“We embarked on a comprehensive restructuring, first of all, of the education system. I have already given my take on this matter more than once. The conclusion was unequivocal. It is time to end all these perturbations and reorganizations,” Aleksandr Lukashenko said.
He recalled that an instruction was given to arrive at a final decision. It was necessary to conduct a serious evaluation of the Education Ministry and remove unnecessary structures.
The head of state mentioned one of the issues related to the restructuring of individual elements of the Education Ministry and its subordinate organizations.
In particular, this concerns the work of the Education Quality Control Department and the recently established National Agency for Education Quality Assurance. “There were plans to turn the department into a directorate that will assume the department's [functions] as the department was said to be no longer needed. At the same time, they have set up an agency,” Aleksandr Lukashenko said. “Well, what is the difference then, what is the point?” the president asked.
Before his appointment as Rector of Brest State Technical University, Sergei Kasperovich led the Vocational Education Directorate at the Education Ministry. According to Sergei Kasperovich, the work to establish the agency is at the initial stage: the staff has been recruited. The mission of the new structure is quite ambitious, which is to ensure quality at all levels of education.
Aleksandr Lukashenko asked a reasonable question: “Has the department failed to do it?
“It coped with this task by and large. It has many tasks indeed, for example, licensing and apostille,” Sergei Kasperovich answered.
“So you transferred everything to the agency…” the head of state remarked.
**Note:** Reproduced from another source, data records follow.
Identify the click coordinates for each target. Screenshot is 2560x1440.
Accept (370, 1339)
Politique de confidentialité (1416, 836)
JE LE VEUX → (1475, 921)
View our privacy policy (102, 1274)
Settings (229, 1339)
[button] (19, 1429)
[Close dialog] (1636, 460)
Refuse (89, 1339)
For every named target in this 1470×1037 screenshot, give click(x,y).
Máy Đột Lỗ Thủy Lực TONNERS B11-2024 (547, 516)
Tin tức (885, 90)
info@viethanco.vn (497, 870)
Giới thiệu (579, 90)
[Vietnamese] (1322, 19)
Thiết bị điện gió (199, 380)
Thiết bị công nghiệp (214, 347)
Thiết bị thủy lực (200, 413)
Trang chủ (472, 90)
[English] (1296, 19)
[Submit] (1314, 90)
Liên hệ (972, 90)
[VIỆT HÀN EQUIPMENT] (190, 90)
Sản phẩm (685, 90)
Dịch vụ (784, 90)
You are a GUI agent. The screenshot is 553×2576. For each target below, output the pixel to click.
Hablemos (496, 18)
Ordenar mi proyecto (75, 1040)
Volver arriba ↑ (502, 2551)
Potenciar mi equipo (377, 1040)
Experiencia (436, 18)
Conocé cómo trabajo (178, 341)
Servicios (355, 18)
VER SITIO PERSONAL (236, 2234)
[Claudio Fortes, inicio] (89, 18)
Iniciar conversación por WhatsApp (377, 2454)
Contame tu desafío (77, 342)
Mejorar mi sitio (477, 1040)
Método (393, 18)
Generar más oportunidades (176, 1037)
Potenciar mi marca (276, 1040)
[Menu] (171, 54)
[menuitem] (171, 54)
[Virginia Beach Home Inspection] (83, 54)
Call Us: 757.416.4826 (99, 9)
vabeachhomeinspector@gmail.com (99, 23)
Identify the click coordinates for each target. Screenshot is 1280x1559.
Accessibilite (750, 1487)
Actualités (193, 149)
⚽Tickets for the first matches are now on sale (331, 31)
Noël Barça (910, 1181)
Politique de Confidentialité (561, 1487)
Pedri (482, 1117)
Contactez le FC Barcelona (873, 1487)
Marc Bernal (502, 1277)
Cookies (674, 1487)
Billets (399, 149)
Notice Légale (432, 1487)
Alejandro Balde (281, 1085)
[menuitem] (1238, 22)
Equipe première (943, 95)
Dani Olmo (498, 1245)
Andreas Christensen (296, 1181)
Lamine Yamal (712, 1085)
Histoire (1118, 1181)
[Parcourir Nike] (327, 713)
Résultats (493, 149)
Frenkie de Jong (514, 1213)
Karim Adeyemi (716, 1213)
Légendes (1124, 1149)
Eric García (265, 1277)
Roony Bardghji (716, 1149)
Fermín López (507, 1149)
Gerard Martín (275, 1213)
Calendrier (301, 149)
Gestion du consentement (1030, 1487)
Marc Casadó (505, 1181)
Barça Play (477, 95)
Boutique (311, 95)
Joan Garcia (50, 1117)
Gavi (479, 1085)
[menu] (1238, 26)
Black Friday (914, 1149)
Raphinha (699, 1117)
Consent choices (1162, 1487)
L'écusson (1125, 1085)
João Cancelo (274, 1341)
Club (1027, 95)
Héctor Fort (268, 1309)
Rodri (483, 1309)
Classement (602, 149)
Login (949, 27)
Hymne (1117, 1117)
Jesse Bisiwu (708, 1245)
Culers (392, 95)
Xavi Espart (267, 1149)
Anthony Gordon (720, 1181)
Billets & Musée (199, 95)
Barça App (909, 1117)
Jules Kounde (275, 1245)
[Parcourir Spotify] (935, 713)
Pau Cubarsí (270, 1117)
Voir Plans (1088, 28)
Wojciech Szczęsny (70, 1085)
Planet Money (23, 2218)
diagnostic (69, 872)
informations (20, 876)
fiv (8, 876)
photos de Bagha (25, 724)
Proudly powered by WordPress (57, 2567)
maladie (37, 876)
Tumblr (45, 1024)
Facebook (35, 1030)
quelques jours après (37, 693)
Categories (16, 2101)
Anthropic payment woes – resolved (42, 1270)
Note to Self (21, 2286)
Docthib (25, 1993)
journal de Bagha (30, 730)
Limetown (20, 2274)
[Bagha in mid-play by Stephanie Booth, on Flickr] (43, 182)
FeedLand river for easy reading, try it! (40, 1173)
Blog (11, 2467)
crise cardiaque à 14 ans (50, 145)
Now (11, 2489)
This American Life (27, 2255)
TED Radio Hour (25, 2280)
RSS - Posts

Sergei Kasperovich confirmed: “Now, in fact, yes. Some of the functions have been transferred to the agency. The proposals under discussion include the proposal to integrate the department into the ministry in the form of a central office. In other words, it will be a full-fledged structure within the ministry, not a separate legal entity,” he explained. “The department, that is proposed to be turned into a central office, is to deal with licensing, apostille. The agency is to focus on all aspects of quality assurance: accreditation, quality control, verification of private educational institutions at all levels,” Sergei Kasperovich added.
Aleksandr Lukashenko drew attention to the fact that this will not make any difference. “Things will remain the same. Do you need to fund the agency? You do. People should be paid. You have hired 35 people or so. You have done this already!” the president said. Moreover, important matters are delegated to a nearly public association that does not even have a single civil servant in its staff.
The president also asked whether a relevant specialized department in the Education Ministry can cope with the functions to be assigned to the agency.
“A directorate with a staff of officials, say, 8-10 people ...” Sergei Kasperovich began to answer with doubt in his voice.
“No, I am not talking about numbers now. It can be 200 people if necessary,” Aleksandr Lukashenko responded.
“It will handle it, provided there is a sufficient resource,” the specialist responded.
“I don't understand the essence of this whole reshuffle. Well, here you have 8 people in your directorate [as part of the Education Ministry] and 35 at the agency. And it will handle it. So you take these 35 people. You can take 30, plus these 8 people. And do your job. If there is order and discipline, one person will be able to handle it. And if there is a chaos, then 200 people will be to no avail,” Aleksandr Lukashenko said. “Listen, the president gave this instruction and so on [to streamline the Education Ministry]. The directorate instead of the department. And the department remained the same. Nothing changed, it was just named an agency and thrown out of the ministry with no single civil servant in its staff. Two tasks were completed. It seems that the structure and personnel issues of the directorate were sorted out [staff optimization ]. But in fact, if you take a deeper look, things seem worse than before,” the president said.
The president raised a reasonable question with Sergei Kasperovich: “If you were, say, the head of the department, and you were told to head up the agency, would you agree?”
“Hard to say. That would be a difficult decision to make,” the specialist noted.
“I would not agree,” the president said.
“Indeed, the department has power, reputation, years of work under its belt. Educational institutions stand in awe of it,” Sergei Kasperovich agreed.
“Absolutely right, it is an independent structure,” Aleksandr Lukashenko emphasized. “And what have we done? Have we made any good impact?”
Speaking with journalists after the meeting, Sergei Kasperovich noted that any proposals for improving, reorganizing the education system are always very seriously weighed up and discussed at the level of the head of state. According to him, final decisions have not yet been made regarding the department and the agency. “I believe there will be a separate report by the department head and by government members to the head of state who will make decisions on these matters,” the expert said. “The question now is how to improve our operations: what will happen to the Education Quality Control Department, will it be incorporated into the Education Ministry as a separate department or will it continue as it is, how will the interaction with the national agency proceed? Today, the agency is actually coordinated by the department. There is a shared understanding of the need to improve its work, increase its efficiency,” Sergei Kasperovich said.